Essa reversão estratégica no refino reforça a avaliação dos pesquisadores do Instituto de Estudos Estratégicos de Petróleo, Gás Natural e Biocombustíveis Zé Eduardo Dutra sobre o equívoco da política de refino da Petrobras.

Em recente texto publicado nesta mesma CartaCapital, lembramos que a opção da Petrobras subutilizava as “suas refinarias e favorecia a entrada dos importadores. Em 2013, a Petrobras utilizava praticamente 100% do seu parque de refino e, em 2017, esse percentual caiu para 76%. Com isso, uma parcela substancial do mercado interno (vinha sendo) suprida com importações. Com a enxurrada de importações (que já detém por 24% do mercado interno), a Petrobras ficava refém de uma política de preço atrelada ao mercado externo. (…) e abdicava de sua posição de price maker (formador de preço) – que lhe possibilitava mantém maiores margens – para adotar uma posição de price taker (tomador de preço)”.

Além disso, desmistifica as justificativas da gestão da Petrobras de que a redução do nível de utilização das refinarias estaria relacionada a uma questão técnica associada à diferença entre as capacidades de destilação e das unidades de conversão (craqueamento e coqueamento).

Quanto maior essa diferença, menores os ganhos com a ampliação do refino. Esse elemento técnico das refinarias existe, mas ele, por si, não explicava o nível de utilização total do parque de refino no primeiro trimestre de 2018, ainda menos das refinarias que foram colocadas à venda pela empresa.

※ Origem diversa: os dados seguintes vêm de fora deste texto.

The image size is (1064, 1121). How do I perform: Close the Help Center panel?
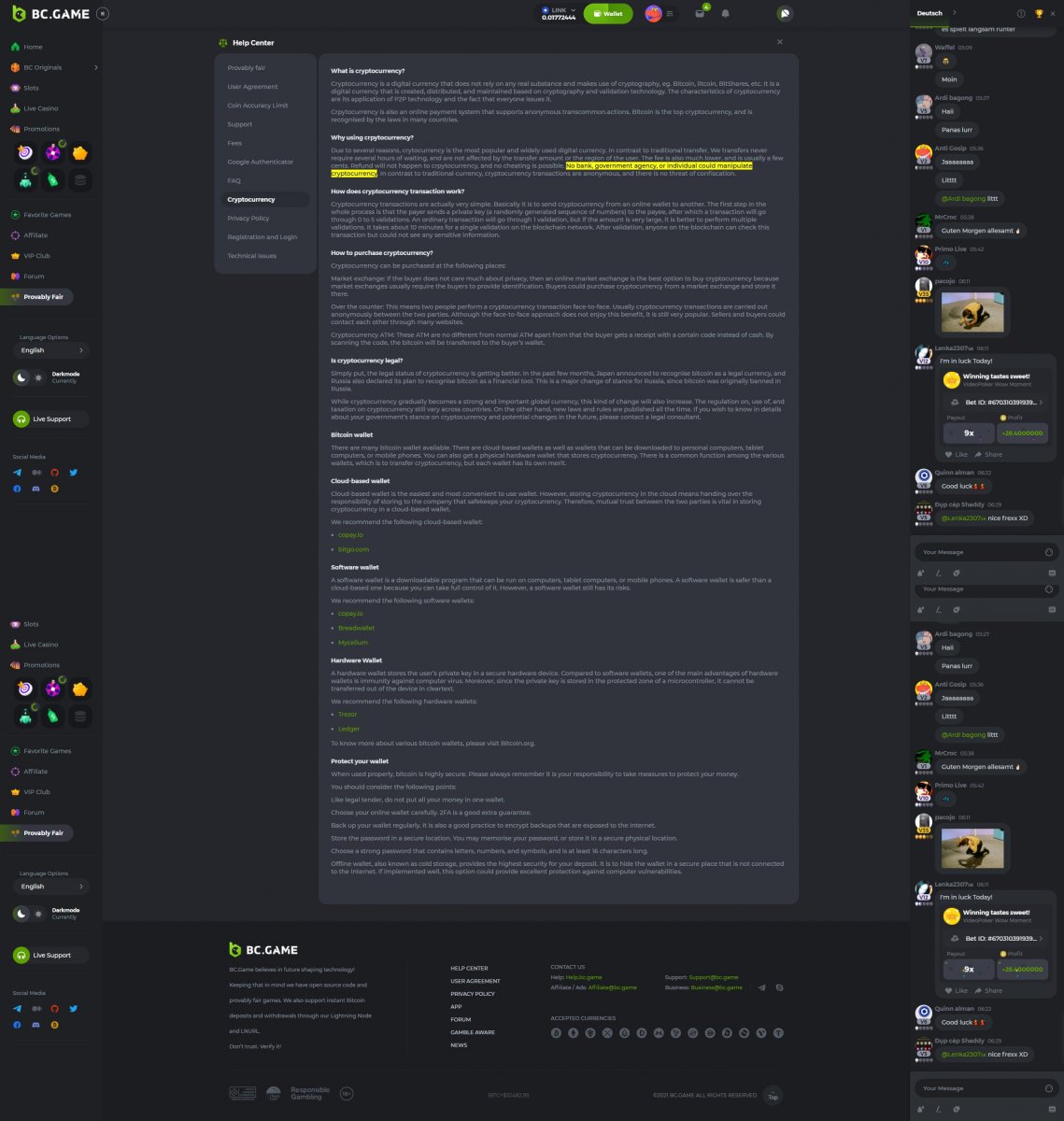[780, 42]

O Ineep recentemente mostrou que em algumas refinarias, como Landulpho Alves-Mataripe, na Bahia, as unidades de conversão não estavam com nível de utilização similar às de destilação. 

Os dados são incontestáveis de que houve uma revisão da estratégia anterior e os resultados refletem o aumento do controle do mercado de abastecimento, central para a geração de caixa da Petrobras.

Ou seja, existia um equívoco entre o mix da política de preços da Petrobras (variações nos preços dos derivados nas refinarias e alinhamento internacional) e a estratégia para o refino (variações na quantidade processada nas refinarias), que não maximizava a geração de caixa, criando artificialmente capacidade ociosa.

Das duas uma: ou a Petrobras estava adotando uma estratégia sui generis de não competir e não participar pelo seu mercado ou estava ocorrendo um erro gerencial de alocação ineficiente dos recursos produtivos da empresa.

Por fim, deve-se ressaltar que, novamente alertado pelo Ineep, a estratégia para a gestão da dívida tem sido orientada, cada vez mais, para um alongamento dos passivos do que para uma redução draconiana do endividamento.

Neste trimestre, as dívidas foram reduzidas em apenas 2% em relação ao anterior (de 360,7 bilhões para 352,9 bilhões de reais). E houve uma clara realocação temporal das mesmas. As dívidas com vencimento em 2019, por exemplo, foram diminuídas em 53%, ao passo que aquelas com vencimento depois de 2023 cresceram 23%.

Esses resultados operacionais e financeiros evidenciam uma melhora do cenário externo para a Petrobras (aumento do preço do Brent), a importância do refino para a geração de caixa da empresa e melhora no perfil da dívida.

Nesse novo contexto, qual seria o sentido de continuar com uma estratégia de desalavancagem tão acelerada que implicaria em continuar vendendo ativos, inclusive campos do pré-sal e refinarias, fundamentais para geração de caixa presente e futura da Petrobras, como observado nos resultados no balanço desse trimestre.   

* Rodrigo Leão é mestre em desenvolvimento econômico (IE/UNICAMP). Atualmente, é Diretor técnico do Instituto de Estudos Estratégicos de Petróleo, Gás Natural e Biocombustíveis Zé Eduardo Dutra (INEEP) e pesquisador visitante do NEC-UFBA. E-mail: [email protected]

Eduardo Costa Pinto é professor do Instituto de Economia da UFRJ e integrante do Instituto de Estudos Estratégicos de Petróleo, Gás Natural e Biocombustíveis Zé Eduardo Dutra (INEEP) E-mail: [email protected].